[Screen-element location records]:
========================================================================
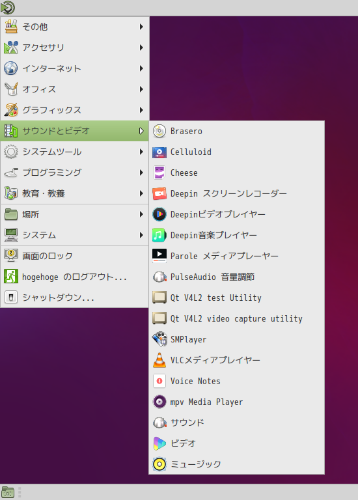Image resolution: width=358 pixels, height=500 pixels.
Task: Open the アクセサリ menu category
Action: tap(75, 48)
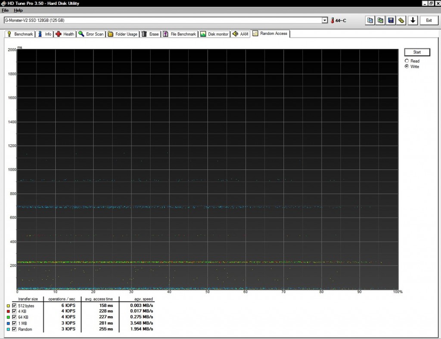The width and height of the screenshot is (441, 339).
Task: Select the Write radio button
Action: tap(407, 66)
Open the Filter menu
========================================================================
[What to do]: Can you render every line of the items above as a numbered list, skipping blank lines and leaving the pictures out of your answer?

[The result]:
1. Image resolution: width=358 pixels, height=500 pixels.
2. Task: Open the アクセサリ menu category
3. Action: tap(75, 48)
4. The width and height of the screenshot is (441, 339).
5. Task: Select the Write radio button
6. Action: tap(407, 66)
7. Open the Filter menu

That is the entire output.